I am personally not aware of a psychosocial theory of CFS which many patients apparently reject. At the moment, there are influential theories that can be referred to as biopsychosocial or cognitive-behavioural. Isn’t it possible that patients tend to dismiss these because they don’t come close to their experience-as-lived? Moreover, there is growing evidence of pathology to support their attitude.

I don't know the cause of CFS because I do not accept that as currently defined, it covers a single entity. In my view, this syndrome has many causes. Some subsets can be attributed to ongoing pathology, some to early childhood stress, some to depression and some to a lack of vitamin D. As things stand, you can't talk to a virus, nor to mitochondria. To increase activity when that makes you ill is not logical. It's like advising a smoker with lung cancer to gradually increase the number of cigarettes per day. That's why I proposed a strategy called pacing. It's safe and avoids deconditioning due to pre-emptive rest. Since I began to write about it in 1989, every survey in every country has rated pacing as one of the top three most helpful 'treatments' for CFS.

Collings and Newton also alluded to secondary (financial) gain. Surely, only a fool would try and obtain benefits using a contested illness.

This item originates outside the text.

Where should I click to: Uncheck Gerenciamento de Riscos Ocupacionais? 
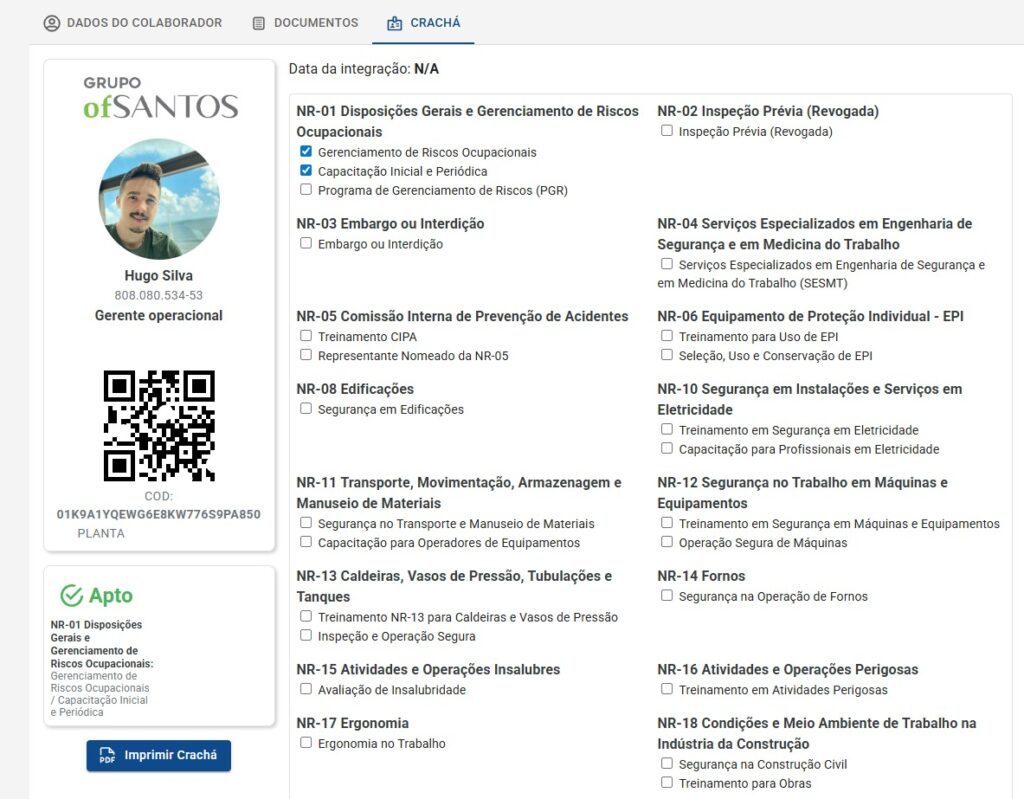click(306, 152)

In addition, they cited a reported correlation between membership of a support group and poor outcome. This doesn’t mean that the former resulted in the latter. A more likely explanation is that the most severely affected pay money to join a support group. If I recall, the study in question obtained the data on support groups and outcome at the same time point.

Finally, the term CFS might be new but the illness is not. It certainly predates the internet.

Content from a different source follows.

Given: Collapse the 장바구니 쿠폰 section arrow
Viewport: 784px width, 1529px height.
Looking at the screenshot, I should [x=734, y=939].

A few years ago when similar views were expressed, a group of medical experts offered to inject the sceptics with enterovirus, the pathogen most often associated with post-viral CFS. So far, the sceptics have been surprisingly reluctant to take up their offer. Why? If the illness is largely a product of the transmission of information, they will not become ill.

I have not cited references here but recommend the Purple booklet produced by the ME Association, which I consider the most authoritative publication on this illness available at this time. Those who are not bored or prejudiced will order and read it before writing their next response on the ‘psychosocial’ aspects of CFS.

I've written this response to show that my frustration was a reasonable reaction to the comments by Collings and Newton. Scientists are human. We are permitted to be emotional. but we can't just look away. We have a duty of care to challenge ideas which misrepresent an illness and the views of those who suffer from it. If Dr Blackmore considers this unhelpful, then I accept that. We shall agree to disagree.